Insurance IP Bulletin
An Information Bulletin on Intellectual Property activities in the insurance industry

A Publication of - Tom Bakos Consulting, Inc. and Markets, Patents and Alliances, LLC
February 15, 2005

VOL: 2005.1

Patent Futures

Alternate Risk Transfer - Finite Risk Hits the Boundaries of Insurance

"Finite Risk" has been brought to our attention as an insurance area in which there has been a great deal of innovative, developmental activity. And, coincidentally, it is an insurance product line area which has drawn a lot of attention from regulatory authorities and rating agencies who are concerned about its status as "insurance". See the Patent Q&A in this issue. Like a lot of invention, it pushes boundaries.
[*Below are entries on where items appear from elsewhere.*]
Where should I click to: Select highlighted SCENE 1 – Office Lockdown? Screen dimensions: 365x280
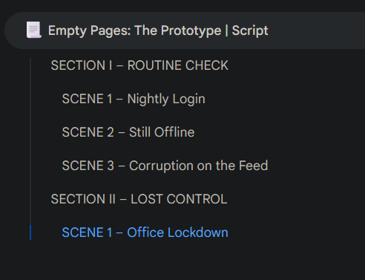[145, 232]
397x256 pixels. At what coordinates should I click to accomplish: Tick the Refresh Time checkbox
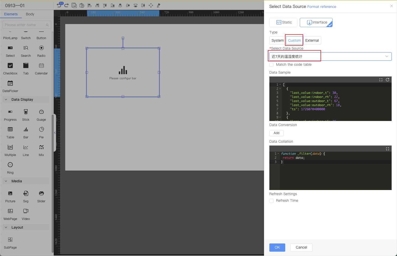272,201
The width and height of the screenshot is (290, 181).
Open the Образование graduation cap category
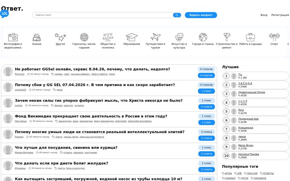[x=131, y=37]
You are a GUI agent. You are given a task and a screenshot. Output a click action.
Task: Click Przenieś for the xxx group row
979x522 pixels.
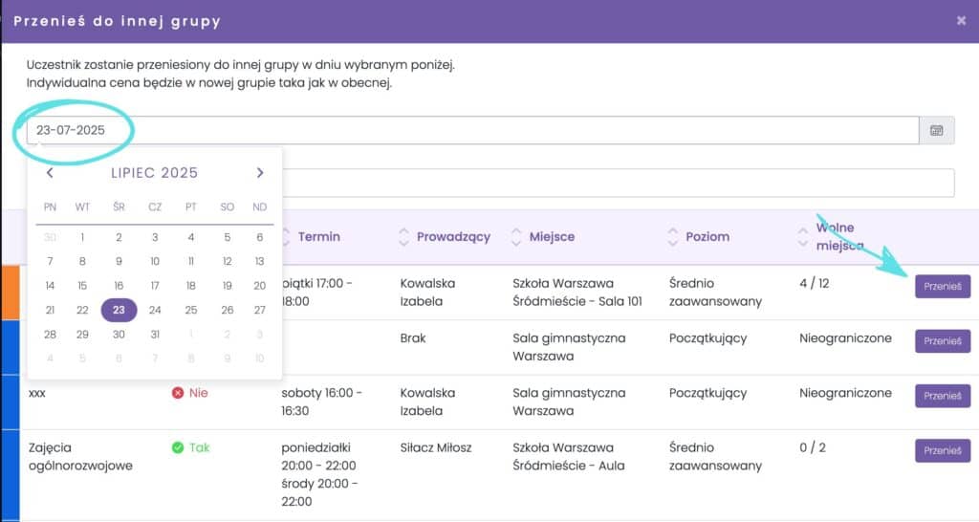click(x=943, y=396)
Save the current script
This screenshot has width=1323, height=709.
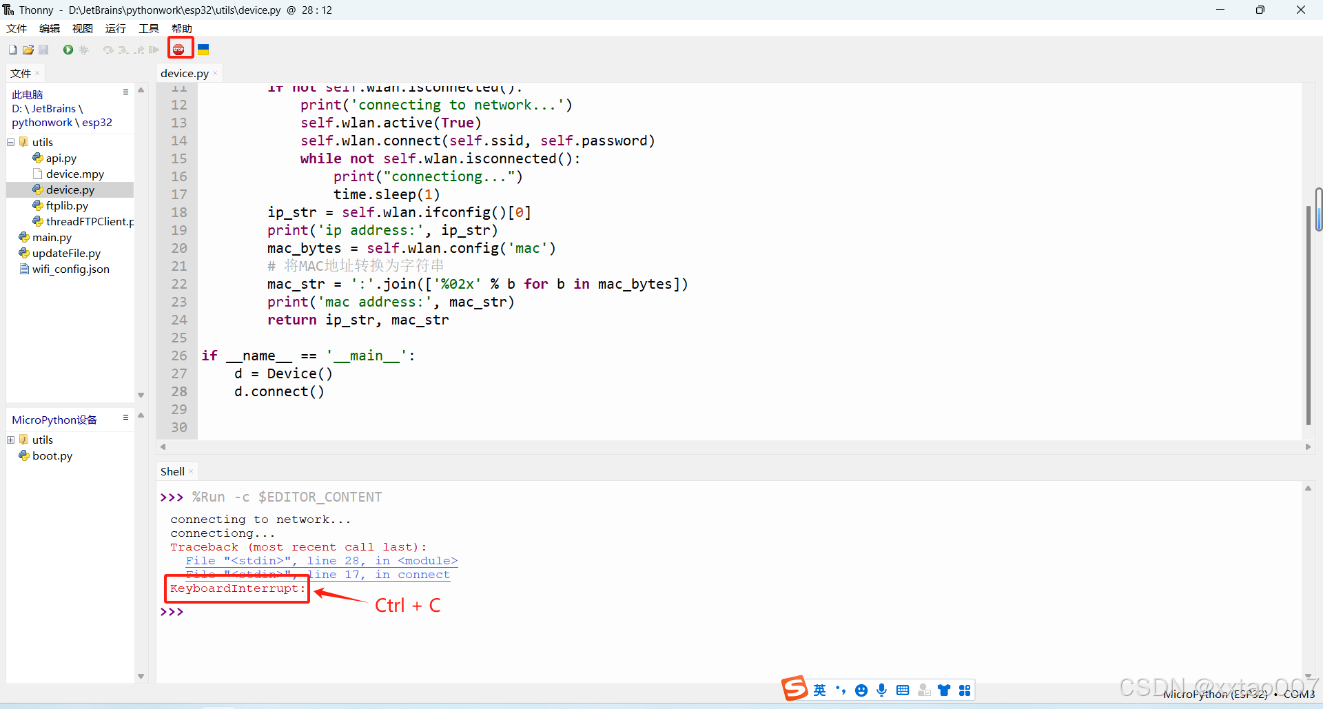pyautogui.click(x=43, y=49)
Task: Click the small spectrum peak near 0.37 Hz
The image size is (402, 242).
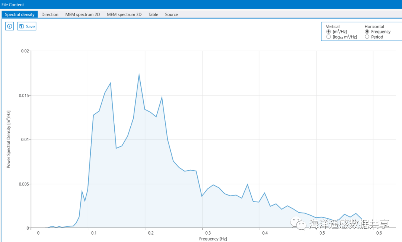Action: 248,184

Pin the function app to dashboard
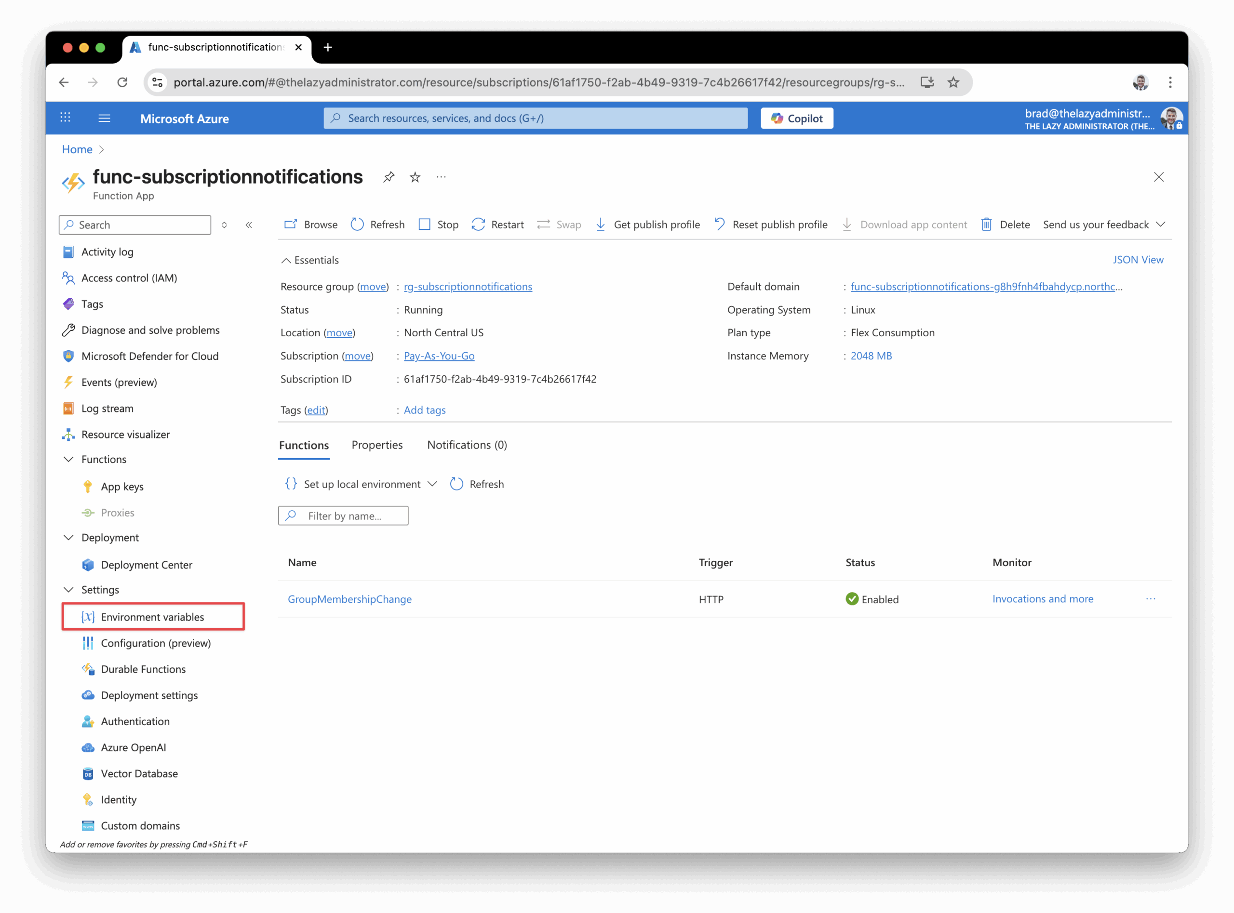389,177
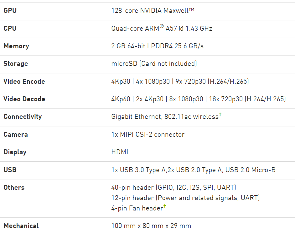The height and width of the screenshot is (234, 295).
Task: Click the green dagger after 4-pin Fan header
Action: [x=165, y=206]
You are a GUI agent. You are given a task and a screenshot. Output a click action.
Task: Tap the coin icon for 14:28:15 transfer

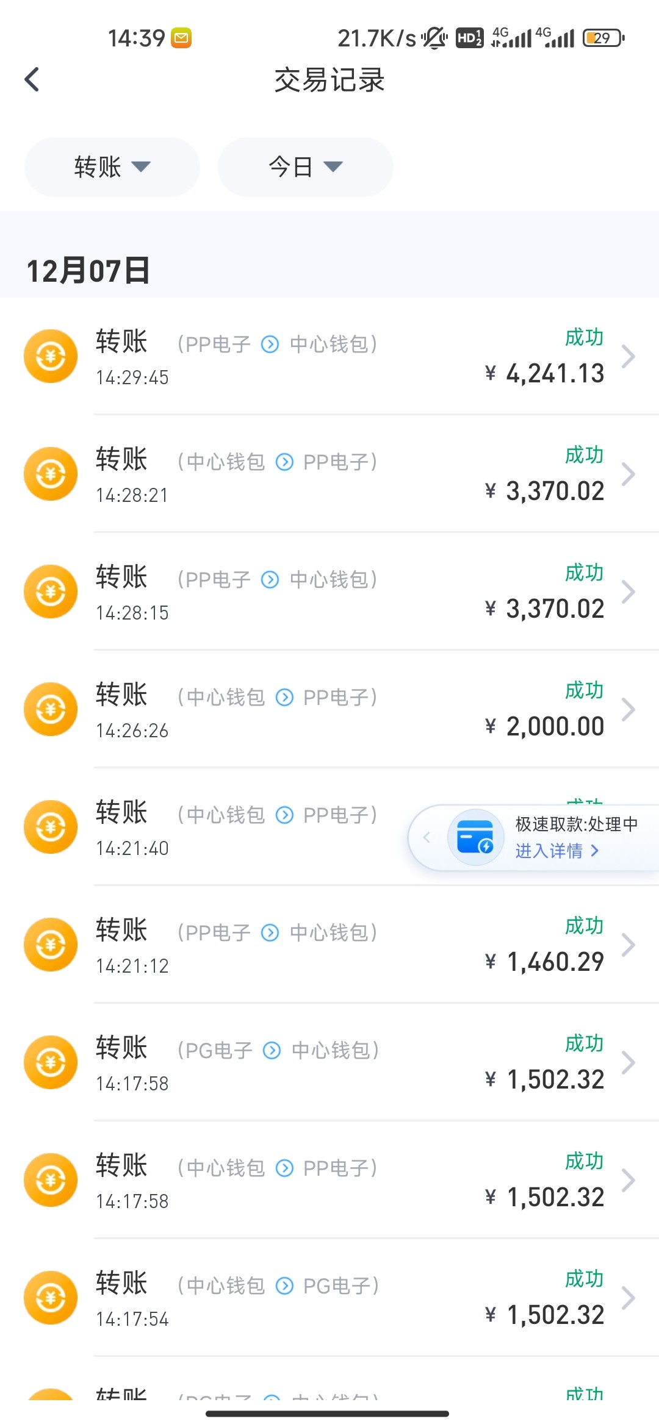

Just what is finite risk insurance?

Finite risk insurance and reinsurance as an example of how inventive minds work in the insurance industry and the boundaries that inventiveness may push.

Finite risk is a subset of a broader class of alternative risk transfer and financing techniques sometimes abbreviated as ART. As we will see, it is the interplay between "risk transfer" and "financing" that creates the regulatory and rating agency concerns.

Start with the understanding that an insurance benefit, in general, protects an insured from potential financial consequences related to a contingent event. A contingent event is an event that is uncertain with respect to its occurrence, timing, or severity. Most insurance we are familiar with, let's call that traditional insurance, removes the financial uncertainty caused by the occurrence or severity of a contingent event. Timing is distinct from occurrence as used in the definition of a contingent event in that it relates to the distribution of occurrences of events over time rather than to the occurrence of a single event in any particular period of time.

For example, accidents will happen. The involvement of any one individual in an accident (i.e. the occurrence of an accident with respect to that individual) in any particular year is uncertain. That's why individuals might buy insurance. When a large enough number of individuals are insured for accidents, an insurer can expect, though not be certain, that accidents within their block of insureds will, in each year or quarter, be close to some average. And, over a number of years or quarters it can be expected (though again, no certainty) that highs and lows will further average out. The timing risk the insurer faces is that the insurer cannot be absolutely certain that claims in each period will come close to the expected average even if they average out over time. This statistical claims fluctuation can have an undesirable effect on the insurer's financial statement in a year in which the fluctuation goes the wrong way.

What is called finite risk insurance (or more typically reinsurance since it is usually offered to other insurance companies) is a form of insurance that focuses on the timing part of contingent risk and minimizes to the largest extent possible the occurrence and severity parts of contingent risk. Therefore, it is called "finite" since the occurrence and severity elements of contingent events (often referred to as traditional insurance risk) are made certain, or finite, with respect to occurrence and severity in the design of the product.

What's left, of course, is the timing or distribution of the claim events over time. Therefore, the insurer or reinsurer providing finite risk coverage does not have to worry about occurrence or severity elements of contingent events to any great extent. Essentially, what they are doing is providing an insurance contract which allows the transfer of the financial consequences of claims from one accounting period to another - either forward or backward in time - and, therefore, they are addressing the timing element of contingent events. Time value of money is then one of the most important factors in the calculation of premiums or charges for finite risk coverage.

To those who place little or no value on the traditional risk transfer aspects of finite risk coverages (e.g. regulators and rating agencies), this looks a lot like a loan and debt and not risk transfer insurance at all. And, their concern is that financial statements are being distorted through its use. In fact, NY Attorney General Eliot Spitzer has issued subpoenas seeking information from reinsurers on non-traditional insurance products like finite risk insurance and reinsurance. Fitch Ratings, when possible, backs out the impact of finite risk reinsurance on financial statements before analysis.

Basically, invention provides a solution to a problem. Finite risk and the other types of alternative risk transfer products, solve a timing or distribution problem associated with contingent events. In broad terms, even what is considered traditional risk insurance spreads the financial consequences of the occurrence and severity elements of contingent events over time. In effect, the premium the insured pays for the insurance substitutes a manageable, budgetable amount paid in installments over time for the financial consequences resulting in the year or quarter in which the contingent event occurs - if it occurs. The key, of course, is the "if". That is the main element of what is considered traditional insurance.

The key to finding acceptable forms of alternate risk transfer may lie in finding an inventive way to alleviate concerns that it is not really "risk transfer" and, therefore, not insurance. Perhaps one step in this process would be to re-title it as "timing risk" transfer insurance and emphasize that "timing" across years is a primary component of insurable contingent events. Our guess is that future invention in this insurance/reinsurance product category lies along those lines.